- _Task data_
/---
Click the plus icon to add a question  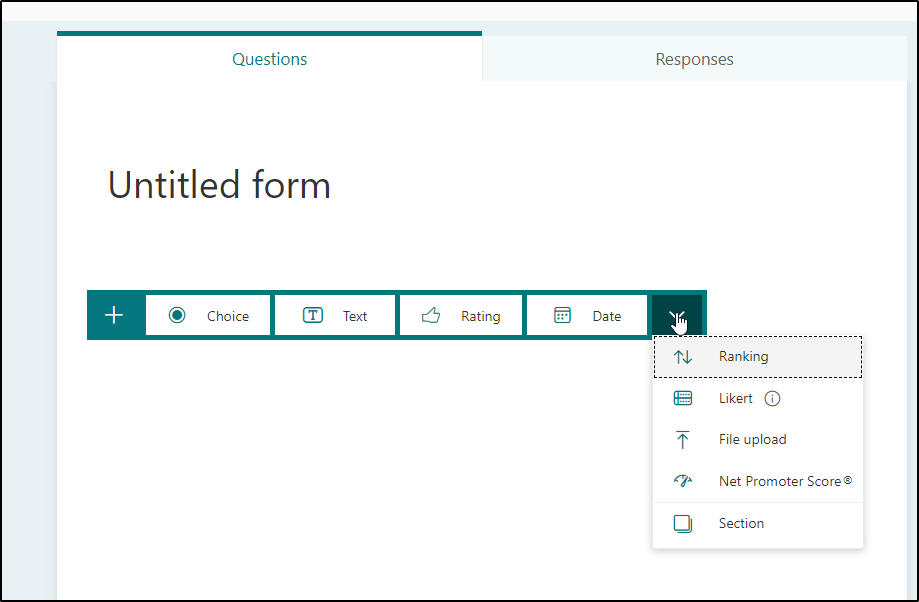point(114,315)
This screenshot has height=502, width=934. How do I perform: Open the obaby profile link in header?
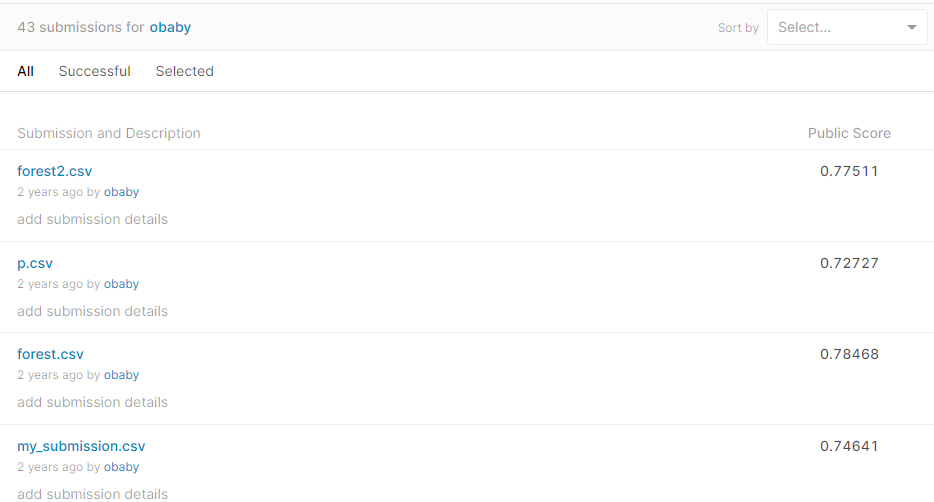170,27
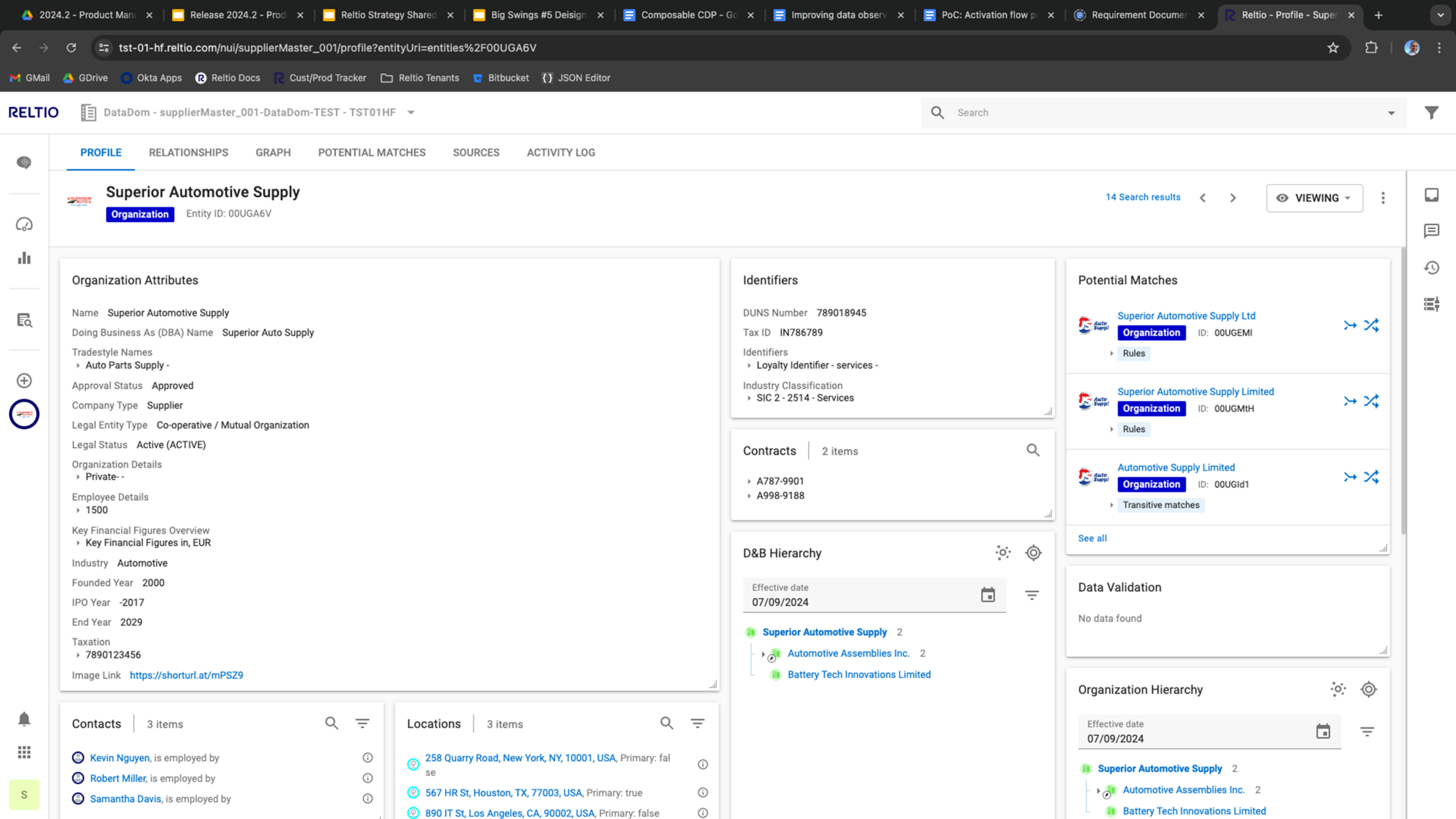Open the VIEWING mode dropdown
The image size is (1456, 819).
pyautogui.click(x=1314, y=198)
\---
- _What you have to do_
Return everything from the line containing "This screenshot has" down to the last of the entries, word for word, with the pictures left out.

- _Answer for the task_
This screenshot has height=502, width=934. How do I perform: Open the obaby profile link in header?
170,27
Open the VIEWING mode dropdown
The image size is (1456, 819).
pyautogui.click(x=1314, y=198)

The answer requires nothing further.